I was abused on Twitter for my online story, and also for the fact that it didn't run in the paper.
See how journalism works? You can park an idea, find a countervailing one, then you don't have to deal with either. It's disappointing reading, but Maley is like that. She overestimates the extent to which she's covered by refusing to engage with actual ideas about what is actually going on.
Even though they were offended by the comparison when I made it, many of the Twitter/internet critics complained that while the "Convoy of No Confidence" rallies got plenty of coverage in the traditional media, their left-wing protest didn't.

These people overlooked a few key facts - those right-wing protests got largely negative coverage
Rubbish. Alan Jones didn't give them negative coverage. Those rallies were organised within the traditional media, and got coverage accordingly. Alan Jones did, however, give Jacqueline Maley negative coverage at that event. It is strange that Maley does not appear to regard the Jones-Maley spat with equanimity, and does not simply believe that two countervailing opinions can simply negate one another.
... and many of the participants complained of bias in that coverage.
They would, wouldn't they.
Also, those protests were of greater news value due to the attendance of Coalition MPs and senators, including the future Prime Minister, who famously stood next to a crude sign about Julia Gillard.
And the very journalists who breathlessly covered that event were stunned, stunned I tell you, that people would regard Tony Abbott as a rabble-rouser and a misogynist when they didn't even know him. Bloody internet!
Their presence lent legitimacy to a ragtag bunch of extremists, homophobes, nutters and anti-carbon tax protesters who should never have been given any.
Whereas what should have happened was that the extremists and nutters should have discredited the politicians, and shown us what sort of government we'd be in for if we voted to replace the then government with this one.
That became the story, particularly because the atmosphere of the last Parliament was so precarious and febrile.

Input data

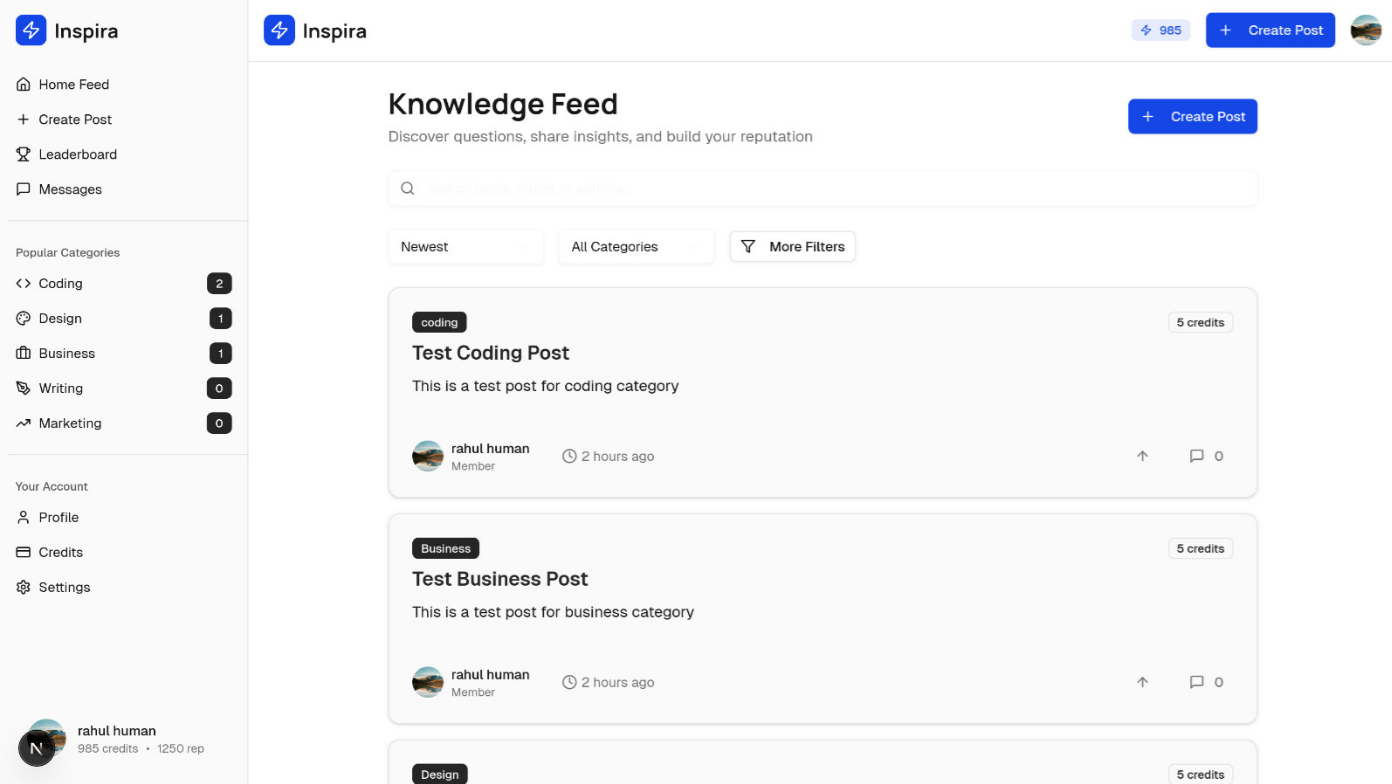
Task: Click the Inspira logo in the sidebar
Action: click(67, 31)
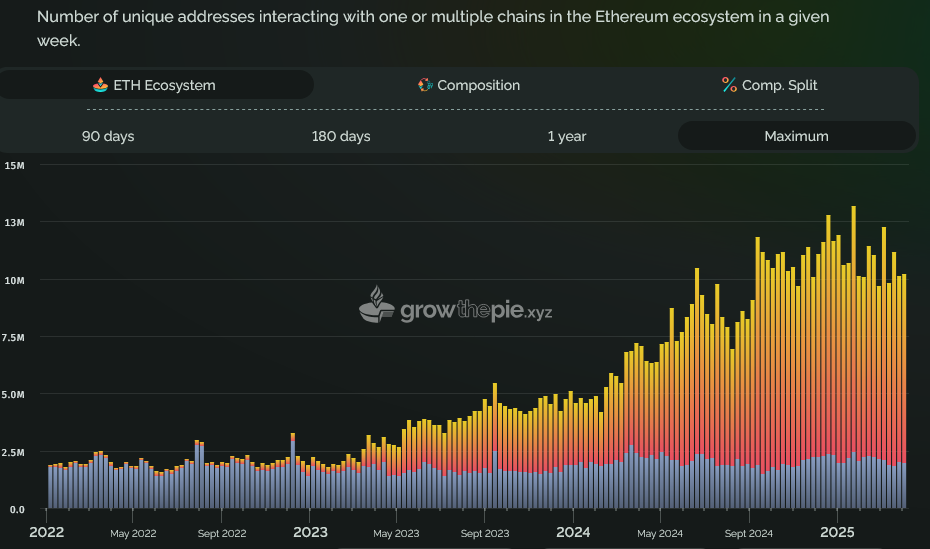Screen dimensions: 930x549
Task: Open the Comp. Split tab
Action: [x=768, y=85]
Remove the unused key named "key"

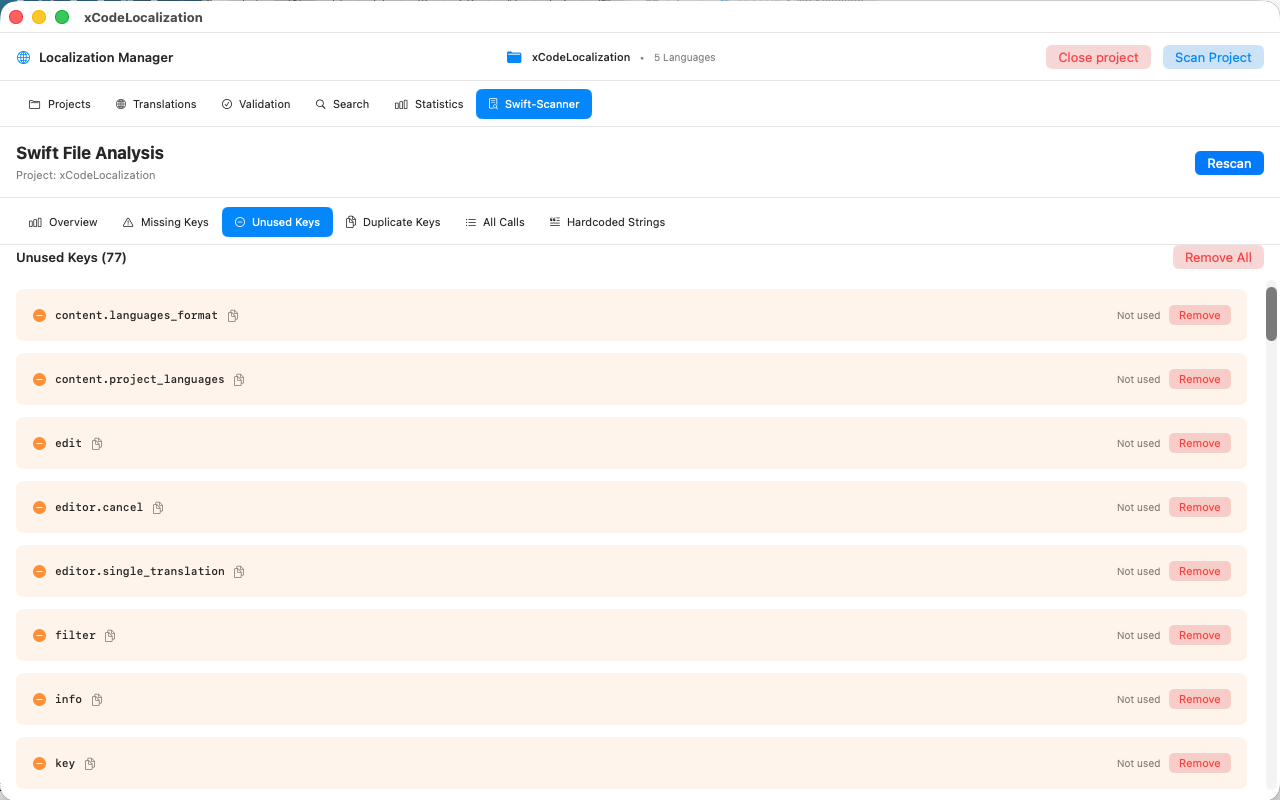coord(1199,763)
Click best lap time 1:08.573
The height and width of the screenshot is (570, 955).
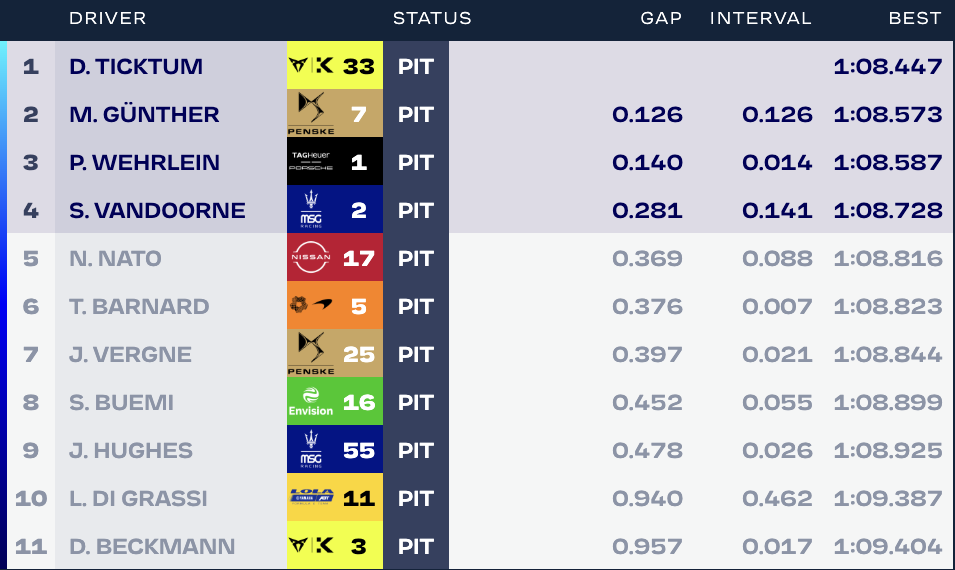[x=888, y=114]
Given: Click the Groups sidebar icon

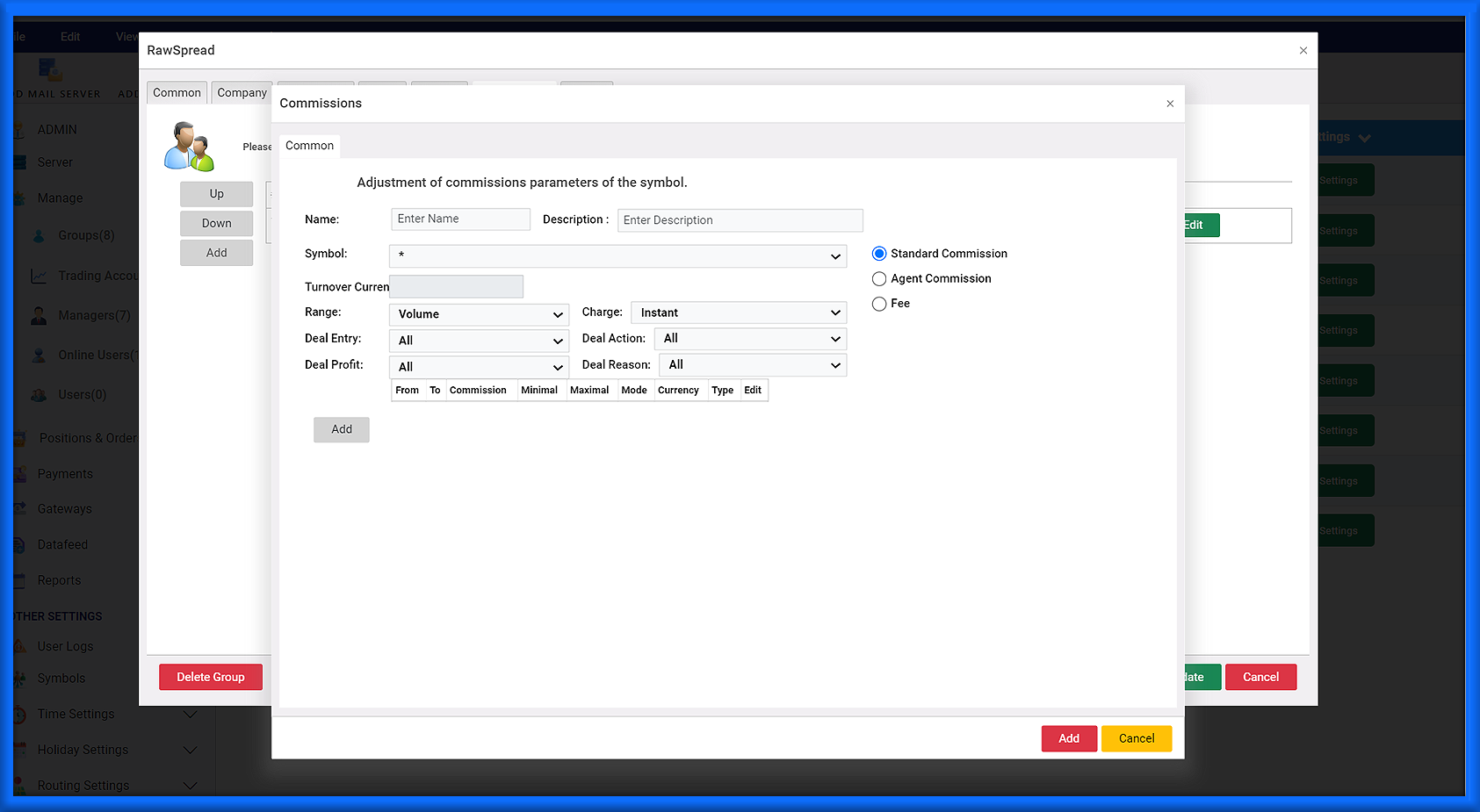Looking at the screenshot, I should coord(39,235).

Stated problem 1
Print everything in the records from the line containing "Remove the unused" down to the end of the records, leaving out the pictures.
Stated problem 2
Carry on the commentary about media coverage of the protests from where it stops.
The records are unrelated to the text.

Task response 1
Remove the unused key named "key"

coord(1199,763)
Click best lap time 1:08.573
The height and width of the screenshot is (570, 955).
[x=888, y=114]
Given: Click the Groups sidebar icon

Looking at the screenshot, I should coord(39,235).

Task response 2
Here she is describing the limitations of how the media cover events, rather than the events themselves. Note the switch to the passive voice as a way of deflecting responsibility or even consideration of the media's role in the last parliament.
(remember how Alan Jones, enraged by the poor showing, claimed that hordes of would-be attendees had been stopped at the ACT-NSW border? Adorable!).
Remember how no journalist actually checked with either the NSW or ACT Police until days afterward to see whether this was true? Ridiculous!
The lack of coverage of March in March probably had something to do with the fact that, like so much left-wing protest, it was unfocused. The speakers and protesters had a grab-bag of complaints, from asylum-seeker policy to gay marriage to fair trade.
By contrast, open any edition of The Australian and what will you find - "a grab-bag of complaints, from asylum-seeker policy to gay marriage to fair trade", and not much journalism to speak of in the 'news' space.

Maley confronted a swirl of ideas that couldn't be adequately boiled down to simple slogans, people with so little respect for her pampered press gallery ways that they didn't even maintain message discipline. Part of the trade-off for mobilising tens of thousands of people is that you have to cast a wide net to fit everyone. If you look at pictures of big marches from yesteryear, like the Vietnam Moratorium of 1970 or the protests against the Greiner government's cuts to NSW education in 1991, you will see placards that had nothing to do with the supposed focus of the protest.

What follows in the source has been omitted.